I linked you to that Wired story for the hyperbole. A casual reader would think there’s a real cause for panic here, but in truth there’s really not much you’re able to do about these incidents, which fall somewhere in a bottomless chasm between negligence and unavoidable acts of nature.
My internet acquaintance @swiftonsecurity (we follow each other, I can say that) said this yesterday:
.@MikeIsaac An 8-hour outage in the cloud is better than a business-ending server failure running software nobody supports
— SwiftOnSecurity (@SwiftOnSecurity) February 28, 2017
I think it’s important we keep this perspective.
Not to mention the total impact yesterday, across the ultra broad global universe of solutions that leverage S3, was not of world-ending magnitude. Again, you’ve signed up for a best-of-breed service. A lot of other people did too. Scale happens.

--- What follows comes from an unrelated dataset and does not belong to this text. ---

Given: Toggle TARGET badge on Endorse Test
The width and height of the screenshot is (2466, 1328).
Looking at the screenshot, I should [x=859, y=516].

As for attribution or root cause, there seems to be none so far. There is a weak claim circulating that this was a malicious act, but I won’t propagate any of those sources because they’re too soft right now.
Really the one thing you can do in this case, if you’re an enterprise that leverages a number of diverse cloud-based offerings, is to make a really really good ecosystem diagram of your services.
Not only should you already be mapping what you have out there, and the data exchanged, and the data transport methods, and the audiences, and the authentication methods, but you should be noting where that service is parked and who really powers it. This will greatly improve your understanding of your (likely growing) portfolio of 3rd party cloud-based services.
At a glance, you’ll be able to see how many eggs you have in each basket, hopefully down to the geography (ask your provider for those specifics). In the end, you may not be able to do anything about that – presumably you’re buying services because they’re really good, not just because they’re nearby.
But you’ll at least better understand the enterprise impact of an outage like the S3 drama. And if you appear to be really heavily invested in solutions that leverage S3, maybe you take a better look at spreading that risk. Maybe you say, hey we already have too many Amazon-resident apps, this next effort needs to be homed somewhere else.